Her features would in passport wording be called “regular.” The expression of her face when she lives in more prosperous communities, where salaries are and an assured future, is a stereotyped smile. In more uncertain life and less fortunate surroundings, her countenance shows a weariness of spirit and a homesickness for heaven that make your soul ache.

Her mind is too self-conscious on the one hand, and too set on lofty duties on the other, to allow much of coquetterie, or flirting, or a femininely accented camaraderie with men—such as the more elemental women of Chicago, Cincinnati, San Francisco, and New York enjoy. She is farthest possible from the luxuriant beauty of St. Louis who declared, “You bet! black-jack-diamond kind of a time!” when asked if she had enjoyed her social dash in Newport. This New England woman would, forsooth, take no dash in Aurovulgus. But falling by chance among vulgarities and iniquities, she guards against the defilement of her lips, for she loves a pure and clean usage of our facile English speech.

The old phase of the New England woman is passing. It is the hour for some poet to voice her threnody. Social conditions under which she developed are almost obliterated. She is already outnumbered in her own home by women of foreign blood, an ampler physique, a totally different religious conception, a far different conduct; and a less exalted ideal of life. Intermixtures will follow and racial lines gradually fade. In the end she will not be. Her passing is due to the unnumbered husbandless and the physical attenuation of the married—attenuation resulting from their spare and meagre diet, and, it is also claimed, from the excessive household labor of their mothers. More profoundly causative—in fact, inciting the above conditions—was the distorted morality and debilitating religion impressed upon her sensitive spirit. Mayhap in this present decay some Mœra is punishing that awful crime of self-sufficing ecclesiasticism. Her unproductivity—no matter from what reason, whether from physical necessity or a spirit-searching flight from the wrath of God—has been her death.

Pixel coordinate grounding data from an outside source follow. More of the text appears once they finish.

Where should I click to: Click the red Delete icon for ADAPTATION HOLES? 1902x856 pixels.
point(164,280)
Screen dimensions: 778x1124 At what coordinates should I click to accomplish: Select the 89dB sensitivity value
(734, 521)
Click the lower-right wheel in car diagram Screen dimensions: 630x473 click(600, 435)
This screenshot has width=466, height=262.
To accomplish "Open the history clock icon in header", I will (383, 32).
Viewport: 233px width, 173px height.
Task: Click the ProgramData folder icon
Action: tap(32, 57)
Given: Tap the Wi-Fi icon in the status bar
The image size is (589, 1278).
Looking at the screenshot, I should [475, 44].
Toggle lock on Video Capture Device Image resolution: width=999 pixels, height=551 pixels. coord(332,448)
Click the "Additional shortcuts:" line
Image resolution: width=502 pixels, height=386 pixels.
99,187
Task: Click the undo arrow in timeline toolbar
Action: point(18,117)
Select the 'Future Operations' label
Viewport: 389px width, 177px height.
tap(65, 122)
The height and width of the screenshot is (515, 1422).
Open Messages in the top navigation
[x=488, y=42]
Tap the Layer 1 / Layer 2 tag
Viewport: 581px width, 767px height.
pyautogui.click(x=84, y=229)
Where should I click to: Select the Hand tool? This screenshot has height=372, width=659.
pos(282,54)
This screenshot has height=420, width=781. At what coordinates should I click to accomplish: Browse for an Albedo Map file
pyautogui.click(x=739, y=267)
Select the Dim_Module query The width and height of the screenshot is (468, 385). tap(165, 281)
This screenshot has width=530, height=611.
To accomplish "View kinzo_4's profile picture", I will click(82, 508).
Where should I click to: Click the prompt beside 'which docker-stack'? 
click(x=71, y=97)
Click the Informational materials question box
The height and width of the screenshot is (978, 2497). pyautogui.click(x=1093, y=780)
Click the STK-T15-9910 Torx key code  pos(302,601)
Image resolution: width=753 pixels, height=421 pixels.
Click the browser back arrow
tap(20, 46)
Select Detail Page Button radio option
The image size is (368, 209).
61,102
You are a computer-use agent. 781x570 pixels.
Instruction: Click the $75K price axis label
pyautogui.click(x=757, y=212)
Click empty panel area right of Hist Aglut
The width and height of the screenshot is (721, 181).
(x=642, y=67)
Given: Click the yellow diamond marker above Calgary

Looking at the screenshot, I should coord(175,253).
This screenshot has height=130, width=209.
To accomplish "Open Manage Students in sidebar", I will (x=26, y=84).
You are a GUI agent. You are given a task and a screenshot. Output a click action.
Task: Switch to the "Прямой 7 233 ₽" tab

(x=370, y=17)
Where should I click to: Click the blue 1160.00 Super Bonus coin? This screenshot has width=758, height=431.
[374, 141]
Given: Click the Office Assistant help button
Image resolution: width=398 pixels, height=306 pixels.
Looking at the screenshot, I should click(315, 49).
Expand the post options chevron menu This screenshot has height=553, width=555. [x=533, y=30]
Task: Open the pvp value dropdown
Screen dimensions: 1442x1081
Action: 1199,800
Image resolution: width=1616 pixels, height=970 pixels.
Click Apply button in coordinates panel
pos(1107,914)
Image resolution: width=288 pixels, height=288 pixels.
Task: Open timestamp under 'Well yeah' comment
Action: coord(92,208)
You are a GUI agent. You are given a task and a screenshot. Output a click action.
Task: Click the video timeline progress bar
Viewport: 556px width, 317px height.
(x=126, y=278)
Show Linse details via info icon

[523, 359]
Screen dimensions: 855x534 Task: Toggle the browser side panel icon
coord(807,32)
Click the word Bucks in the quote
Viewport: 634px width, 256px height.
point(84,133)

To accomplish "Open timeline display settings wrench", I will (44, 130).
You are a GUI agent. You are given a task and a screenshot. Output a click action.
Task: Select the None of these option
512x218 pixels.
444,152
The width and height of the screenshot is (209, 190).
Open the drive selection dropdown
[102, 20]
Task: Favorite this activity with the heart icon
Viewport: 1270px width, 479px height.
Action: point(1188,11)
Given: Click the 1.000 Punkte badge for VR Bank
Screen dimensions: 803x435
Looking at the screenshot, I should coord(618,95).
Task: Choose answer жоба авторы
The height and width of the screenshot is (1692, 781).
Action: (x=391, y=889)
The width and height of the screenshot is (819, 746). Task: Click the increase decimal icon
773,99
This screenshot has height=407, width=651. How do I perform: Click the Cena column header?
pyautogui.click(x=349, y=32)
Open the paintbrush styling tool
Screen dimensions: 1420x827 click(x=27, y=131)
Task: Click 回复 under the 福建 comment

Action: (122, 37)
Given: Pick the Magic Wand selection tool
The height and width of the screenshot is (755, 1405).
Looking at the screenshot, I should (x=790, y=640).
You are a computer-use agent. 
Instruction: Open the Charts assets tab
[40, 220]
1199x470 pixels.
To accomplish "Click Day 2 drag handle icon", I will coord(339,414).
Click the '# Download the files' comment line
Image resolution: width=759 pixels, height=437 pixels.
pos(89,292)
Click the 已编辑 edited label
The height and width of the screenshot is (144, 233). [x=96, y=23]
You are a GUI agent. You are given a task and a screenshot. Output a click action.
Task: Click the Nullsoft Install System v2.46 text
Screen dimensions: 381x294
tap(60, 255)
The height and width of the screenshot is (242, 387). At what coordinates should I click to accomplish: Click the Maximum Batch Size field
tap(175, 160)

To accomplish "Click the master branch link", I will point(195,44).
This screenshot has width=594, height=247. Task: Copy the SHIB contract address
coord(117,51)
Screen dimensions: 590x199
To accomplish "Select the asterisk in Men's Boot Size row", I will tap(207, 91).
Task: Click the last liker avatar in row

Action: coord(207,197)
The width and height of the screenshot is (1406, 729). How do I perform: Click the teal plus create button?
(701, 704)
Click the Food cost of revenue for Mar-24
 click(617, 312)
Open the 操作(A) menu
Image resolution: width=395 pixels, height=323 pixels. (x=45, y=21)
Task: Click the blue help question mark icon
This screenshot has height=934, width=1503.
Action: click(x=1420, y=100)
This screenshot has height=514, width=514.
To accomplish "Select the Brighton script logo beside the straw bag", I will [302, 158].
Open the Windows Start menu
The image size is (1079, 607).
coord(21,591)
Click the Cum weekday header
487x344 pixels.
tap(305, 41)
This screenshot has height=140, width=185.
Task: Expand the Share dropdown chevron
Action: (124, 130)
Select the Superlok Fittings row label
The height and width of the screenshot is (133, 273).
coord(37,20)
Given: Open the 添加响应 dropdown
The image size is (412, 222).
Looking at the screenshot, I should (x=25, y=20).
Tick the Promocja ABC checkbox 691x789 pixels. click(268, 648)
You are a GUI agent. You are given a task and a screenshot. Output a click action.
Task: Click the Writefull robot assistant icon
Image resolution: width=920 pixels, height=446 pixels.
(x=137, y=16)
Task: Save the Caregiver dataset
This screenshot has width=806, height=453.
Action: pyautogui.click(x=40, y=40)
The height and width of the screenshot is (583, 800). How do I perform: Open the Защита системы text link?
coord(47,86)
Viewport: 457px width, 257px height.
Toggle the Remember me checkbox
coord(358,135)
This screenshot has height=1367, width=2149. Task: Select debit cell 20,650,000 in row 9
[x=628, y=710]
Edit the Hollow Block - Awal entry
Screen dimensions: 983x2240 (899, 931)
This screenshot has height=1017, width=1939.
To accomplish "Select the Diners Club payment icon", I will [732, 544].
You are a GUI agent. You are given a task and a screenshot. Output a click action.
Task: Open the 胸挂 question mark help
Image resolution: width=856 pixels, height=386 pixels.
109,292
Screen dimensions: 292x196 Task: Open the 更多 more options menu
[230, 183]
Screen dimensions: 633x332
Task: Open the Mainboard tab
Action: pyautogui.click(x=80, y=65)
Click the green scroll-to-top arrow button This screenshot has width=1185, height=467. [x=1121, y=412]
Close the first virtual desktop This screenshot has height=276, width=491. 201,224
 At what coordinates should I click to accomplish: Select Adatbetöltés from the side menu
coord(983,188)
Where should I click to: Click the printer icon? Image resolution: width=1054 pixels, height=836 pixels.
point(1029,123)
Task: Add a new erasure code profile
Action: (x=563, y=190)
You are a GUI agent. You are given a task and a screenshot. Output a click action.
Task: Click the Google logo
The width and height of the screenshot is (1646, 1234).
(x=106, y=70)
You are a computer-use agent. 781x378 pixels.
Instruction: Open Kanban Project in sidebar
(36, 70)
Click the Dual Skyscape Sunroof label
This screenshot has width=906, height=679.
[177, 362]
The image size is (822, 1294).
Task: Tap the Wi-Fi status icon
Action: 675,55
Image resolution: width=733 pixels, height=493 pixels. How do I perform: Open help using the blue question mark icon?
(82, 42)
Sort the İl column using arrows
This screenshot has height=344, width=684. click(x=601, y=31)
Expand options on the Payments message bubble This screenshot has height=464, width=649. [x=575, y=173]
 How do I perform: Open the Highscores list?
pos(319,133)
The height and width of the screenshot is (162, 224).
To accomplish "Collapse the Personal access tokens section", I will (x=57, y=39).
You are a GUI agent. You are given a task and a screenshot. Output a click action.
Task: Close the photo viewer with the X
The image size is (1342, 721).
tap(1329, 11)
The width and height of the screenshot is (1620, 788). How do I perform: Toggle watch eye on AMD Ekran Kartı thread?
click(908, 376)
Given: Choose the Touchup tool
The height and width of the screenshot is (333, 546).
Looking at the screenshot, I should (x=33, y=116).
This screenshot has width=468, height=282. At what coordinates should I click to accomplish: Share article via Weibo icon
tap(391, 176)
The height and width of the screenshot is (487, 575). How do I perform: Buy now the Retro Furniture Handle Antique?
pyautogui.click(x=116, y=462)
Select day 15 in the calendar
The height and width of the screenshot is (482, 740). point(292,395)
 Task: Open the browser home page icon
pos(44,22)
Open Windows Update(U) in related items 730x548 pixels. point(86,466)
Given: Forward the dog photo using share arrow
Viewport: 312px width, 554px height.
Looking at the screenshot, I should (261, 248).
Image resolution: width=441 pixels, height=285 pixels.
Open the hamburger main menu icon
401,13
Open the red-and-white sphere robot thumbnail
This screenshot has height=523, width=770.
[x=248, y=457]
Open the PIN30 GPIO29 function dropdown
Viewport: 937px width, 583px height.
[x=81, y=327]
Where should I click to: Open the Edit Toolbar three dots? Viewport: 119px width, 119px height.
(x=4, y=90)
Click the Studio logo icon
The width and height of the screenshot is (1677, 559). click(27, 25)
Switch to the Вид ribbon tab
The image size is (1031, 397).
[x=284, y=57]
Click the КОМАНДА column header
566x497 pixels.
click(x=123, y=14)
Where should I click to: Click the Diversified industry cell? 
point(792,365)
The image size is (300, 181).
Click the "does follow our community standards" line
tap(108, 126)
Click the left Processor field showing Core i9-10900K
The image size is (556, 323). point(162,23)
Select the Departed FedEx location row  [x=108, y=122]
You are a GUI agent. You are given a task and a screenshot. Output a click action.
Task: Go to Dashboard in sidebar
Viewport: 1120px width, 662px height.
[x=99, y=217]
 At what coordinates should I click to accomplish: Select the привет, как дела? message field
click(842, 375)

A NEW ENGLAND ABODE OF THE BLESSED

... ἐπὶ χθονὶ πουλυβοτείρη
Ζεὺς Κρονίδης ποίησε δικαιότερον καὶ ἄρειον,
ἀνδρῶν ἡρώων θεῖον γένος, ...
τοῖς δὲ δίχ’ ἀνθρώπων βίοτον καὶ ἤθε’ ὀπάσσας
Ζεὺς Κρονίδης κατένασσε πατὴρ ἐς πείρατα γαίης·
—χαὶ τοὶ μὲν ναίουσιν ἀκηδέα θυμὸν ἔχοντες
—ἐν μαχάρων νήσοισι παῤ Ὠχεανὸν βαθυδίνην,
—ὄλβιοι ἡρωες· τοῖσιν μελιηδέα καρπὸν
—τρςὶ ἔτεος θάλλοντα φέρει ζείδωρος ἄρουρα.
Hesiod

Under bloudie Diocletian ... a great number of Christians which were assembled togither to heare the word of life ... were slaine by the wicked pagans at Lichfield, whereof ... as you would say, The field of dead corpses. Holinshed


A NEW ENGLAND ABODE OF THE BLESSED

Upon the broad level of one of our Litchfield hills is—if we accept ancient legend—a veritable Island of the Blessed. There heroes fallen after strong fight enjoy rest forever.